Dataset records
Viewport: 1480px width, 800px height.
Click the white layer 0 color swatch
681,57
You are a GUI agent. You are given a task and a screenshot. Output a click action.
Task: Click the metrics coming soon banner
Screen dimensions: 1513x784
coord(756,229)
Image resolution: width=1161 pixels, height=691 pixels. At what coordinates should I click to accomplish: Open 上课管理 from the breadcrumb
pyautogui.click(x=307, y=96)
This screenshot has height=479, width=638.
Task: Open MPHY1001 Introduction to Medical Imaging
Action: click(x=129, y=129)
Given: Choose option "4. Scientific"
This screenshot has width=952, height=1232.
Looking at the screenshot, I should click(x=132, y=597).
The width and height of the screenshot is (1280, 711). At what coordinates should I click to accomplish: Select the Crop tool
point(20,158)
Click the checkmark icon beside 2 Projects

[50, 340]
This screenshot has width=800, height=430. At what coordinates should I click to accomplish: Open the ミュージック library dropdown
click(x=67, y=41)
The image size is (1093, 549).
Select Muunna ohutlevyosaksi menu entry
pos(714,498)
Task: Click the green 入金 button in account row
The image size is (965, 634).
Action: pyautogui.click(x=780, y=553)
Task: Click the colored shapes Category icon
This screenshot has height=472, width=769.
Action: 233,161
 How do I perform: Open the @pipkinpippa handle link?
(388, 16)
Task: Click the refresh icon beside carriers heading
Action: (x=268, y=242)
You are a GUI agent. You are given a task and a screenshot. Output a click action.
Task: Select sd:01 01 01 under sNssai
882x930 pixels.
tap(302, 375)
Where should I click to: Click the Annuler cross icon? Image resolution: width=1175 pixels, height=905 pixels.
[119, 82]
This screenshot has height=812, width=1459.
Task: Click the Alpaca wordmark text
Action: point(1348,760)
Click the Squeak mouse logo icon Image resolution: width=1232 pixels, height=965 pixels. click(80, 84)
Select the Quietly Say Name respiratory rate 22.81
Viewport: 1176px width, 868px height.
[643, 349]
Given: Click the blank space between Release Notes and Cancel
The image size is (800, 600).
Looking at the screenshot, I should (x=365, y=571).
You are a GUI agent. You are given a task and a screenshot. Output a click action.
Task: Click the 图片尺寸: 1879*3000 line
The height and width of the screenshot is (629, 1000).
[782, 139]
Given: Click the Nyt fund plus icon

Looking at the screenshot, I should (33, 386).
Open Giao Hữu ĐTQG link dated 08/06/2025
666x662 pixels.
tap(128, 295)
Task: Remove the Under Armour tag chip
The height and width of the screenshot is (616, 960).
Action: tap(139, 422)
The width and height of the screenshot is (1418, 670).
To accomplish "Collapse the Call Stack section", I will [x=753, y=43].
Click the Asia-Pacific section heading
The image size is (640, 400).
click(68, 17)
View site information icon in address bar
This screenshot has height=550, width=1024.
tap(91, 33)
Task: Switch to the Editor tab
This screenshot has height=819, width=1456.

* **TASK ITEM**
Only the lines from the one with "The height and width of the screenshot is (616, 960)." through the final line above belong in the answer, each retyped exactly.

* **TASK RESULT**
The height and width of the screenshot is (616, 960).
Action: tap(139, 422)
The width and height of the screenshot is (1418, 670).
To accomplish "Collapse the Call Stack section", I will [x=753, y=43].
Click the Asia-Pacific section heading
The image size is (640, 400).
click(68, 17)
View site information icon in address bar
This screenshot has height=550, width=1024.
tap(91, 33)
Task: Switch to the Editor tab
This screenshot has height=819, width=1456.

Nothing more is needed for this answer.